Retype all of the items below character for character, keeping every line unchanged.

▶ Data lines

⟨

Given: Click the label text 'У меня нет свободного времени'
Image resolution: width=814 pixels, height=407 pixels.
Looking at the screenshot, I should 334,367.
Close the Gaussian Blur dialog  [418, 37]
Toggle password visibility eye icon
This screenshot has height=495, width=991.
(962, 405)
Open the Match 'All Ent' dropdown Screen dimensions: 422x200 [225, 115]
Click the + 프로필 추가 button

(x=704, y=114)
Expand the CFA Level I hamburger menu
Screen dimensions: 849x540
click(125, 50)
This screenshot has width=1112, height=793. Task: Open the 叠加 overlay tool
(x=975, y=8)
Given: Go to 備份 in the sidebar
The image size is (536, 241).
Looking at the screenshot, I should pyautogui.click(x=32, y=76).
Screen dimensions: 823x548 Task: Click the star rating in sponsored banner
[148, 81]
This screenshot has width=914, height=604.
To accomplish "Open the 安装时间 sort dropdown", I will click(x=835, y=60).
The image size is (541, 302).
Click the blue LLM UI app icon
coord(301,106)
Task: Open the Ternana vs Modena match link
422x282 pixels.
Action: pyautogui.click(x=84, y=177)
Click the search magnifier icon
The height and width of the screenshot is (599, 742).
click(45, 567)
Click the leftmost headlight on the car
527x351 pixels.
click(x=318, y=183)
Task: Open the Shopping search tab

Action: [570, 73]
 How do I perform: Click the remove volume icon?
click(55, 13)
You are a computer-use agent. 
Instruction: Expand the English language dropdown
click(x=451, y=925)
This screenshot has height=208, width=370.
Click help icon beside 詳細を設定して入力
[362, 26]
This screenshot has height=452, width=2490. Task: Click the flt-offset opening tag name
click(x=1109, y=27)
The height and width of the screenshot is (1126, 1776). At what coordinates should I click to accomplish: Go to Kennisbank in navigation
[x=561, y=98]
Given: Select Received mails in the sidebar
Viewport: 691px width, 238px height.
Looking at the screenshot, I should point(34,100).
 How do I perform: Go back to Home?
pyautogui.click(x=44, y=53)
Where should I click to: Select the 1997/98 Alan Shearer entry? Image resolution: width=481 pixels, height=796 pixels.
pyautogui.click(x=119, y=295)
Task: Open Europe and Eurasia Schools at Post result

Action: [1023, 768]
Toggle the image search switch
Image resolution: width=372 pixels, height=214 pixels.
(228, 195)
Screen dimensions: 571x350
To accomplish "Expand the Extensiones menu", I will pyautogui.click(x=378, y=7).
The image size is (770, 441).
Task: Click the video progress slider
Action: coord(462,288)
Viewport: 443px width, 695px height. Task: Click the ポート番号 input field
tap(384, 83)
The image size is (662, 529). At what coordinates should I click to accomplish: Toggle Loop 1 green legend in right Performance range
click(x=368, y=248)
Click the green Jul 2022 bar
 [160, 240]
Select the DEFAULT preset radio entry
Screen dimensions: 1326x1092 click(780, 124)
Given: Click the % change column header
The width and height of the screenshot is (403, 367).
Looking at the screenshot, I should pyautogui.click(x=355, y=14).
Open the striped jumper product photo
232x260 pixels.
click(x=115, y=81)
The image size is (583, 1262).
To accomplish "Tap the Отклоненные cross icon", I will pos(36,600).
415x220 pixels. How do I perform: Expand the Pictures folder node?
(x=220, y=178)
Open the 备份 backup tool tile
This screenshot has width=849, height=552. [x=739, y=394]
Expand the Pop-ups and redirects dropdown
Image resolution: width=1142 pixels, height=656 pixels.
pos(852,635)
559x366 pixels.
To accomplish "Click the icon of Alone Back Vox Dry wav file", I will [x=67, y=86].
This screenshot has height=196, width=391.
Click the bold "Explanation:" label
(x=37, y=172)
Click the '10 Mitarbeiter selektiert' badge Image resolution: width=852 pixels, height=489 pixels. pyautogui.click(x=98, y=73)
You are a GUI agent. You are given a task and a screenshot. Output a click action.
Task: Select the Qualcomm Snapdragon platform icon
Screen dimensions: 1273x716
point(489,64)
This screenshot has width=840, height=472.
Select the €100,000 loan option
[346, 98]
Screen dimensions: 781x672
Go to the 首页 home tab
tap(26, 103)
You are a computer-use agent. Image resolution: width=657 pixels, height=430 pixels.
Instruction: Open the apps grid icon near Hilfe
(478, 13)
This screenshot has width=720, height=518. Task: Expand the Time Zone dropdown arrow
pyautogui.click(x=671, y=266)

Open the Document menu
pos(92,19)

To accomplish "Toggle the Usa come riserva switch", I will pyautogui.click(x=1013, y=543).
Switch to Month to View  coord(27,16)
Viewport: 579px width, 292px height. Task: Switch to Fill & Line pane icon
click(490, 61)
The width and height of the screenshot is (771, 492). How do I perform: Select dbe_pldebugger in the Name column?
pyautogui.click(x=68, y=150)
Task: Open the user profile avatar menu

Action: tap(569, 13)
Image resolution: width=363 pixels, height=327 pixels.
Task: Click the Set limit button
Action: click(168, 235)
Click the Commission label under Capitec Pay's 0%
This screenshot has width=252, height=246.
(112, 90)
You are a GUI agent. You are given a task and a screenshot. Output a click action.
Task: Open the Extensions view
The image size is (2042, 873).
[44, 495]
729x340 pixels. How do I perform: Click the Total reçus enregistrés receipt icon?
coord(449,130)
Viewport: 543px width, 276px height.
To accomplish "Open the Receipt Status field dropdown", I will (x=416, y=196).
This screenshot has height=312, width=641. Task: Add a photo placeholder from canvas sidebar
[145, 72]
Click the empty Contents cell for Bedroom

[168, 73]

⟩

▶ FINISHED TASK
Given: Click the label text 'У меня нет свободного времени'
Image resolution: width=814 pixels, height=407 pixels.
Looking at the screenshot, I should 334,367.
Close the Gaussian Blur dialog  [418, 37]
Toggle password visibility eye icon
This screenshot has height=495, width=991.
(962, 405)
Open the Match 'All Ent' dropdown Screen dimensions: 422x200 [225, 115]
Click the + 프로필 추가 button

(x=704, y=114)
Expand the CFA Level I hamburger menu
Screen dimensions: 849x540
click(125, 50)
This screenshot has width=1112, height=793. Task: Open the 叠加 overlay tool
(x=975, y=8)
Given: Go to 備份 in the sidebar
The image size is (536, 241).
Looking at the screenshot, I should pyautogui.click(x=32, y=76).
Screen dimensions: 823x548 Task: Click the star rating in sponsored banner
[148, 81]
This screenshot has width=914, height=604.
To accomplish "Open the 安装时间 sort dropdown", I will click(x=835, y=60).
The image size is (541, 302).
Click the blue LLM UI app icon
coord(301,106)
Task: Open the Ternana vs Modena match link
422x282 pixels.
Action: pyautogui.click(x=84, y=177)
Click the search magnifier icon
The height and width of the screenshot is (599, 742).
click(45, 567)
Click the leftmost headlight on the car
527x351 pixels.
click(x=318, y=183)
Task: Open the Shopping search tab

Action: [570, 73]
 How do I perform: Click the remove volume icon?
click(55, 13)
You are a computer-use agent. 
Instruction: Expand the English language dropdown
click(x=451, y=925)
This screenshot has height=208, width=370.
Click help icon beside 詳細を設定して入力
[362, 26]
This screenshot has height=452, width=2490. Task: Click the flt-offset opening tag name
click(x=1109, y=27)
The height and width of the screenshot is (1126, 1776). At what coordinates should I click to accomplish: Go to Kennisbank in navigation
[x=561, y=98]
Given: Select Received mails in the sidebar
Viewport: 691px width, 238px height.
Looking at the screenshot, I should point(34,100).
 How do I perform: Go back to Home?
pyautogui.click(x=44, y=53)
Where should I click to: Select the 1997/98 Alan Shearer entry? Image resolution: width=481 pixels, height=796 pixels.
pyautogui.click(x=119, y=295)
Task: Open Europe and Eurasia Schools at Post result

Action: [1023, 768]
Toggle the image search switch
Image resolution: width=372 pixels, height=214 pixels.
(228, 195)
Screen dimensions: 571x350
To accomplish "Expand the Extensiones menu", I will pyautogui.click(x=378, y=7).
The image size is (770, 441).
Task: Click the video progress slider
Action: coord(462,288)
Viewport: 443px width, 695px height. Task: Click the ポート番号 input field
tap(384, 83)
The image size is (662, 529). At what coordinates should I click to accomplish: Toggle Loop 1 green legend in right Performance range
click(x=368, y=248)
Click the green Jul 2022 bar
 [160, 240]
Select the DEFAULT preset radio entry
Screen dimensions: 1326x1092 click(780, 124)
Given: Click the % change column header
The width and height of the screenshot is (403, 367).
Looking at the screenshot, I should pyautogui.click(x=355, y=14).
Open the striped jumper product photo
232x260 pixels.
click(x=115, y=81)
The image size is (583, 1262).
To accomplish "Tap the Отклоненные cross icon", I will pos(36,600).
415x220 pixels. How do I perform: Expand the Pictures folder node?
(x=220, y=178)
Open the 备份 backup tool tile
This screenshot has width=849, height=552. [x=739, y=394]
Expand the Pop-ups and redirects dropdown
Image resolution: width=1142 pixels, height=656 pixels.
pos(852,635)
559x366 pixels.
To accomplish "Click the icon of Alone Back Vox Dry wav file", I will [x=67, y=86].
This screenshot has height=196, width=391.
Click the bold "Explanation:" label
(x=37, y=172)
Click the '10 Mitarbeiter selektiert' badge Image resolution: width=852 pixels, height=489 pixels. pyautogui.click(x=98, y=73)
You are a GUI agent. You are given a task and a screenshot. Output a click action.
Task: Select the Qualcomm Snapdragon platform icon
Screen dimensions: 1273x716
point(489,64)
This screenshot has width=840, height=472.
Select the €100,000 loan option
[346, 98]
Screen dimensions: 781x672
Go to the 首页 home tab
tap(26, 103)
You are a computer-use agent. Image resolution: width=657 pixels, height=430 pixels.
Instruction: Open the apps grid icon near Hilfe
(478, 13)
This screenshot has width=720, height=518. Task: Expand the Time Zone dropdown arrow
pyautogui.click(x=671, y=266)

Open the Document menu
pos(92,19)

To accomplish "Toggle the Usa come riserva switch", I will pyautogui.click(x=1013, y=543).
Switch to Month to View  coord(27,16)
Viewport: 579px width, 292px height. Task: Switch to Fill & Line pane icon
click(490, 61)
The width and height of the screenshot is (771, 492). How do I perform: Select dbe_pldebugger in the Name column?
pyautogui.click(x=68, y=150)
Task: Open the user profile avatar menu

Action: tap(569, 13)
Image resolution: width=363 pixels, height=327 pixels.
Task: Click the Set limit button
Action: click(168, 235)
Click the Commission label under Capitec Pay's 0%
This screenshot has width=252, height=246.
(112, 90)
You are a GUI agent. You are given a task and a screenshot. Output a click action.
Task: Open the Extensions view
The image size is (2042, 873).
[44, 495]
729x340 pixels. How do I perform: Click the Total reçus enregistrés receipt icon?
coord(449,130)
Viewport: 543px width, 276px height.
To accomplish "Open the Receipt Status field dropdown", I will (x=416, y=196).
This screenshot has height=312, width=641. Task: Add a photo placeholder from canvas sidebar
[145, 72]
Click the empty Contents cell for Bedroom

[168, 73]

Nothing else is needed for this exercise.